Bear in mind also, that hybrid cars are generally more expensive to buy. A car that costs about US$20,000 ($30,830) will sell at a premium of US$2500 ($3850) more if it has the twin-engine technology. You would need to drive an average of 15,000 miles a year to make that money back at the pump.
For that reason, many motoring experts predict that only if petrol goes beyond US$2 and more a gallon will there be any widespread defection of Americans away from their traditional petrol-only cars.
That said, there is no denying that interest in hybrids is picking up. Toyota reports that it has an orders backlog today of about 20,000 Prius cars and that sales of the model this year are likely to be up by 50 per cent to about 50,000 units.
"It's way too early to write obituaries for big American vehicles," the chief motoring writer for the Detroit News newspaper, Daniel Howes, said. But he added: "The success of the Toyota's Prius - and Ford's eagerness to get the hybrid Escape in driveways - suggests we're beyond the point of hybrids-as-fad."

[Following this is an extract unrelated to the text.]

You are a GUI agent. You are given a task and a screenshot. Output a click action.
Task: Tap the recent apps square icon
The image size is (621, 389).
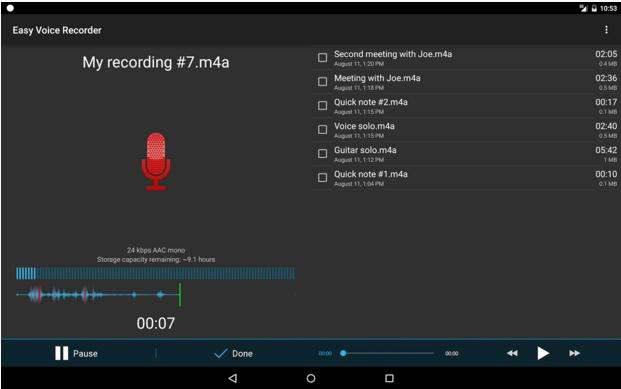pyautogui.click(x=389, y=378)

So never mind if buyers of these new cars may not, in the end, save much money. Whether it is Iraq or the soaring price of fuel - or some kind of reaction against runaway consumerism - there is a growing sense that hybrids are the new cool in America's showrooms. It's planet-conscious against Planet Hollywood, tree-hugging versus tree-chopping. It may even be Democrat versus Republican.
Wes Brown, an analyst at Iceology, a Los Angeles market research company, agrees that it is about shifting cultural tastes. "We look at the higher-end SUVs as really being fashion statements," he said. "It had its moment in the sun when everyone had to have one. And now, that's it. It's done."
But if you can soon have a hybrid Lexus SUV, who is to say that a hybrid Hummer is not around the corner? It could happen. Then again, that would seem to deny the whole Hummer ethos - consume for the sake of consumption.